Listening to country music could be pushing you over the edge

Saturday, December 29, 2007_
Vancouver Sun _ (Canada.com)

Everyone knows that heavy metal music is the devil's music, and that listening to rappers will surely turn you into a gangster.

But a lot of people still seem to be unaware of the deleterious effects of that most maligned form of music -- country and western.

Now they really should be aware, since we've known of country music's evil ways since at least 1992, when sociologists Steven Stack and Jim Gundlach published their study, The Effect of Country Music on Suicide (PDF).

The study received considerable attention when it was first released, was resurrected in 2004 when it received an IgNobel Prize, and, as further proof that a good story just won't die, especially when it's about death, is back in the news thanks to discussions on the ScienceBlogs website.

Given country music's preoccupation with edifying topics like addiction, divorce, depression and joblessness, Stack and Gundlach hypothesized that perhaps it was linked to suicide.

So they compared the suicide rates in 49 metropolitan areas with the amount of country music played on the radio stations in those areas, and wouldn't you know it, they found that the more country music is played, the higher the suicide rate.

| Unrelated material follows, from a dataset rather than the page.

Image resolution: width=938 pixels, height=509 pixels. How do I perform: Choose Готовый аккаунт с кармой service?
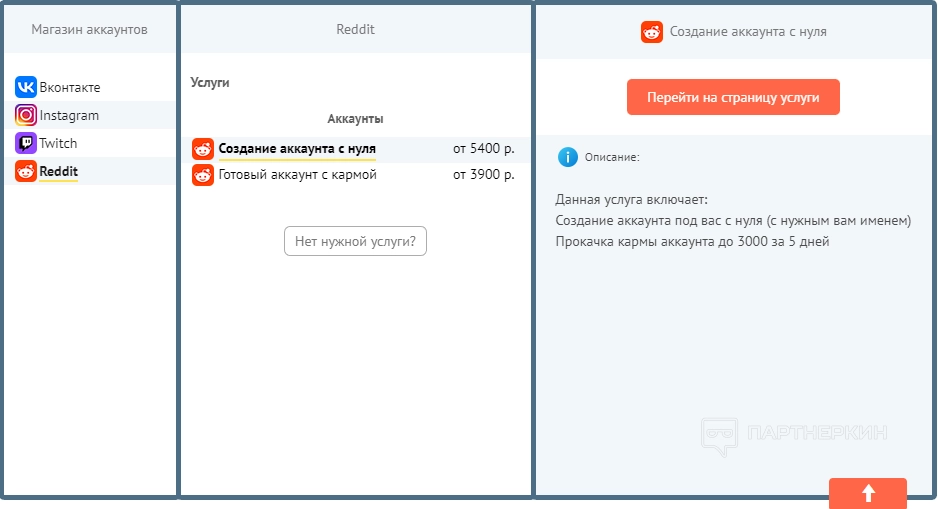point(297,175)
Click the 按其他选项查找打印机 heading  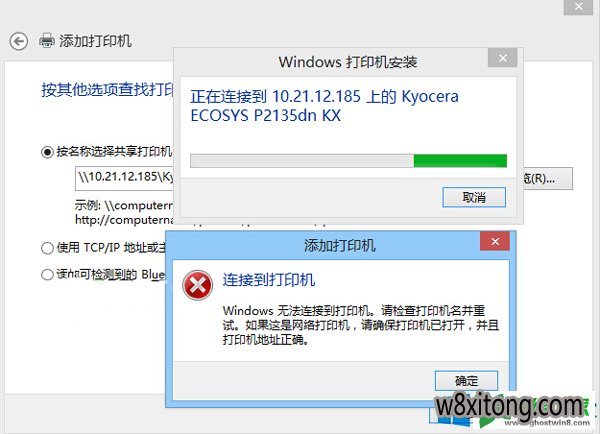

Now you might be thinking that the link was the result of some confounding variable -- that for example, poor areas might play more country music, and hence the link is really between poverty and suicide.

But Stack and Gundlach are one step ahead of you, as they controlled for such variables, and found that the effect was independent of poverty, divorce, gun availability and something called "southerness."

Now this doesn't mean that country music actually causes suicide, though anyone who has listened to Hank Williams might beg to differ. Indeed, *it could be that depressed people are more drawn to the melancholy lyrics of country songs. Or **the link might be a random correlation that doesn't mean anything.*

In any case, Gundlach told ABC News that he received hate mail after the study was published, and Newsweek magazine -- not exactly an apologist for the country and western set -- referred to Gundlach and Stack as "academic coneheads."

All of which reveals that while we're not sure if country music is hazardous to your health, criticizing country music definitely is.


----------



## Into The Light (Dec 30, 2007)

> All of which reveals that while we're not sure if country music is hazardous to your health, criticizing country music definitely is.


:lmao:


----------